De repente, Tom sentiu um empurrão e se segurou na manga de Denis, fazendo ambos caírem, por pouco, ao lado do precipício.


- Por que fez isso? – Tom gritou.


- Desculpa. Era para ser uma brincadeira.


Não respondeu nada. Iria dar o troco em breve.


- É por aqui. – começou a descer. Os outros o seguiram em silêncio.


Chegaram à mesma fenda de antes e Amada paralisou.


- Não vamos entrar aí, vamos? Parece ser...escuro.


- Não é escuro não. Juro. E olha. – pegou um pedaço de madeira e olhou concentrado para sua ponta. A madeira começou a pegar fogo e as duas crianças deram um salto para trás.


- Como você fez isso? – Amada tinha os olhos arregalados.


- Eu não sei. – deu de ombros. – Apenas faço.


- Você é mesmo uma aberração como o Carlinhos disse! – Denis se virou. – Eu vou voltar.


- Não vai não. Ou será que está...com medo? – falou debochado.


- Eu não estou com medo. Só acho você esquisito e não quero sua companhia.


- Medroso.


- Eu não sou medroso!


- Então prove. – apontou com a madeira fumegante em direção à entrada.


Denis apanhou a tocha das mãos de Tom, espremeu-se e adentrou na galeria. Logo em seguida foi Amada e por último Tom, que depois passou a frente para mostrar o caminho.


- Por aqui. – dirigiu-se ao lugar que levava ao lago subterrâneo e os outros o seguiram. – Bonito, não é?


- Uau! Que enorme e legal! – Amada sorriu olhando para a parte de cima da caverna.


- Era isso que queria mostrar? – Denis perguntou debochado. – Nossa! Grande surpresa.



- Não. – respondeu sério. – Não é isso. Dê-me a tocha. – hesitante, ele entregou. Tom andou até a beira da água e apontou com o dedo. – É isso.


Os dois aproximaram-se curiosos. Tom então virou-se rapidamente, e empurrou o garoto para dentro do lago e saiu correndo apagando a tocha.

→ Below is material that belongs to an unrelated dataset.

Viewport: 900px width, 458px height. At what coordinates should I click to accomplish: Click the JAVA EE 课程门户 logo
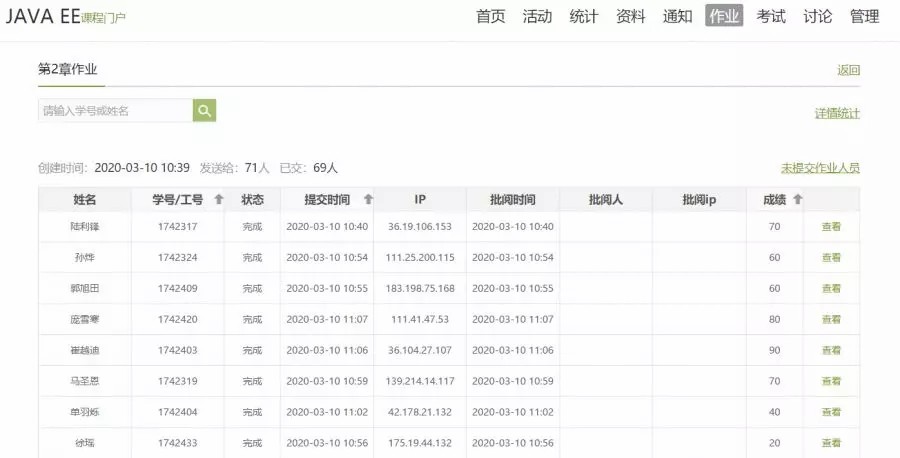point(66,17)

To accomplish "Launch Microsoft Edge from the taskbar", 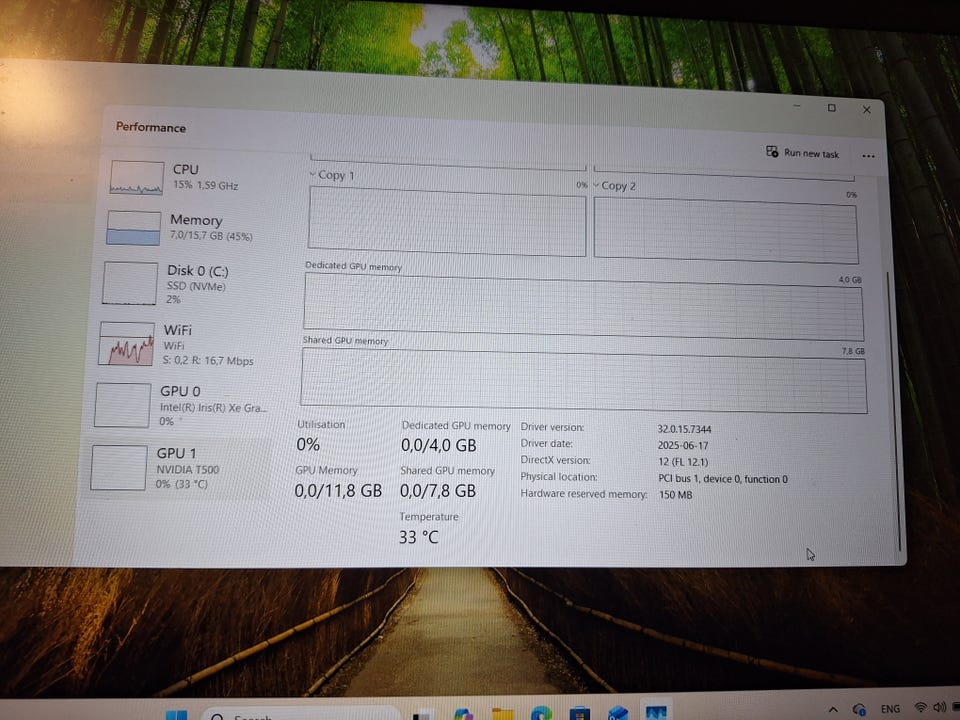I will pos(541,714).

Antes de sair pela fenda, ouviu Amada gritar.


- TOM! Por que está fazendo isso? – perguntou choramingando. - Denis...? Cadê você? Ta tão escuro...


- Eu já volto! Esqueci uma coisa. – Tom respondeu cinicamente.


- Me ajuda, Ama! Eu não sei nadar!


- Não consigo te ver. – a menina chorava assustada.


Tom subiu de volta a escadaria sorrindo deliciado com o pavor dos colegas. Isso era melhor do que qualquer coisa.


Chegou em terra firme e olhou na direção do mar.


A maré estava subindo. Daqui a algumas horas cobriria toda a caverna.


- Hum...será que eles conseguem achar a saída a tempo? – perguntou pensativo. Não estava preocupado. Era mais como uma aposta consigo mesmo.